Certains préparent le terrain depuis des années. Jean Pierre Le Mat, sans conteste, qui, le premier, a révélé l'enjeu d'un point de vue breton sur tout (et donc d'une « réflexion bretonne » sur tout). Yvon Ollivier qui, l'année dernière, avec son «Essai sur l'altérité au sein de la République», a considérablement fait avancer la question de la problématique « assimilation des différences ». Michel Treguer enfin qui, en 2008, dans son ouvrage intitulé «Gwir» (« Vrai ») écrivait fort à propos (p. 10), et de manière prémonitoire, la chose suivante :

« Pour que le changement s'impose, il faut que chacune des deux parties y trouve intérêt. Il me paraît possible de montrer que quelques défauts de principe grèvent le « modèle français », qui finiront par le miner si ses partisans ne le réforment pas. Et je crois nécessaire de recommander aux militants de la différence bretonne quelques renoncements difficiles (...). En somme, je suggère aux uns comme aux autres de sortir de leurs fortins idéologiques ».

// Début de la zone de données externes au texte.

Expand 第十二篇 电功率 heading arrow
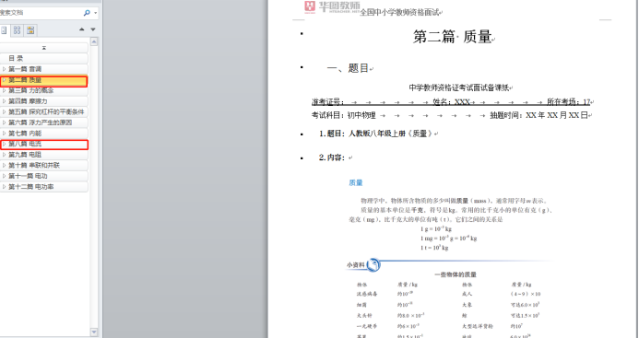 (x=4, y=187)

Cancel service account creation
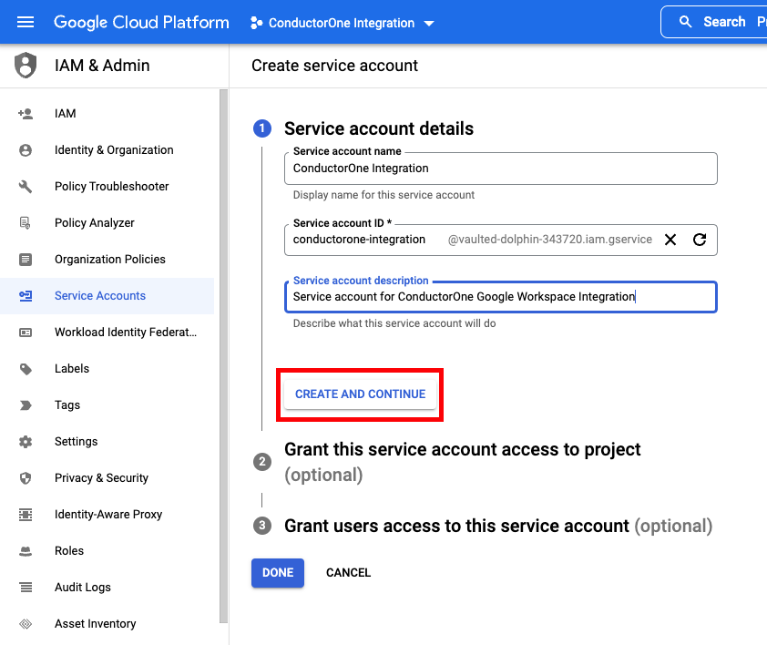(x=348, y=572)
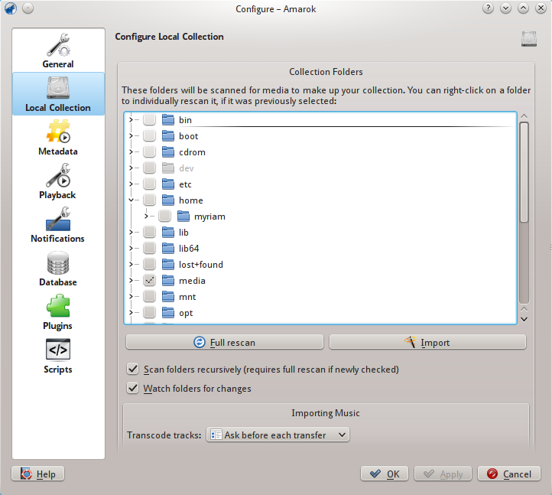Collapse the home folder tree node
Screen dimensions: 552x495
(x=132, y=200)
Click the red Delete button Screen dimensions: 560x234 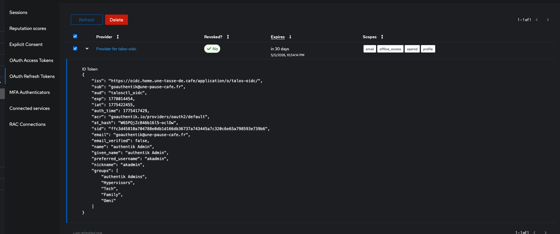click(117, 20)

La philosophie, ou l'exercice de la réflexion, permet cela, c'est-à-dire de « sortir des fortins idéologiques ». Ce que Descartes appelait en son temps, à la manière de Socrate, « les opinions, les préjugés ou les idées reçues » : ce que l'on ne « réfléchit » pas soi-même et que l'on accorde sans y penser.

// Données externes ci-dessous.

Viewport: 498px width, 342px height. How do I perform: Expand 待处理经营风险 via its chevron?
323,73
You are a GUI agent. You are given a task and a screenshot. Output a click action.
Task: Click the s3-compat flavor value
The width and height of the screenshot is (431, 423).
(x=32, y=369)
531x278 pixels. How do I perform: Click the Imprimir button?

Si je ne comprends pas « l'autre » dans tout ce qu'il est, au moins peut-il m'aider à me comprendre moi-même. Au moins en partie. C'est ce qui fait la richesse de l'existence : plus nous sommes nous-mêmes les uns et les autres, plus nous apprenons des uns et des autres.

Simon Alain

En raison de la manifestation de Carhaix prévue le samedi 30 novembre, la prochaine séance de l'Université Populaire de Philosophie Bretonne aura lieu le samedi 7 décembre (même heure, même lieu : 17 h 30 à l'ICB, 6, rue Porte Poterne à Vannes).

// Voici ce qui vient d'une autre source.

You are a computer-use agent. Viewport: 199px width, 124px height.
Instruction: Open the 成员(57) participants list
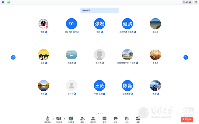click(93, 118)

Vidéo : UPPB - séance 3 - Samedi 16 novembre 2013 / « L'identité chez Bergson et Descartes ».


Vos commentaires :
Michel Treguer
Vendredi 15 novembre 2024
Simon Alain peut me citer si ça lui chante, même si c’est hors contexte. (La phrase relevée concernait l’avenir de la langue bretonne et préparait l’énoncé de la thèse précise développée dans ce livre, à savoir l’inutilité d’obtenir la signature de la Charte des langues régionales ou minoritaires.)
Mais, puisque son billet m’est tombé sous les yeux, je ne peux pas laisser penser pour autant que j’approuverais désormais son entreprise d’hagiographie cartésienne. Je l’ai déjà écrit plusieurs fois sur ABP, cette lubie ne me convainc ni dans le détail de son argumentaire sur la vie et l’½uvre de Descartes ni dans sa présentation pompeuse comme le manifeste d’une « Université Populaire de Philosophie Bretonne » (sic).
C’est bien sûr un projet intéressant que de tenter d’apercevoir s’il existe des formes de pensée et de vie sociale qui pourraient expliquer la paradoxale survivance de la Bretagne. Mais à la condition de ne pas se poser en représentant exclusif d’une communauté à laquelle on n’a pas demandé son avis. À la condition de ne pas se contenter de « voler » les philosophes d’à-côté, mais de chercher vraiment chez nous : « de Pélage à Lequier » en effet, ouf c’est un peu commencé, ça sera vite fait parce qu’il n’y a pas grand monde… Et à la condition de ne pas se contenter de préceptes fumeux comme « penser par soi-même » sans se donner la peine d’examiner ce que c’est que « penser », ce que c’est que « soi », le rôle positif ou néfaste des héritages sociaux et linguistiques, etc.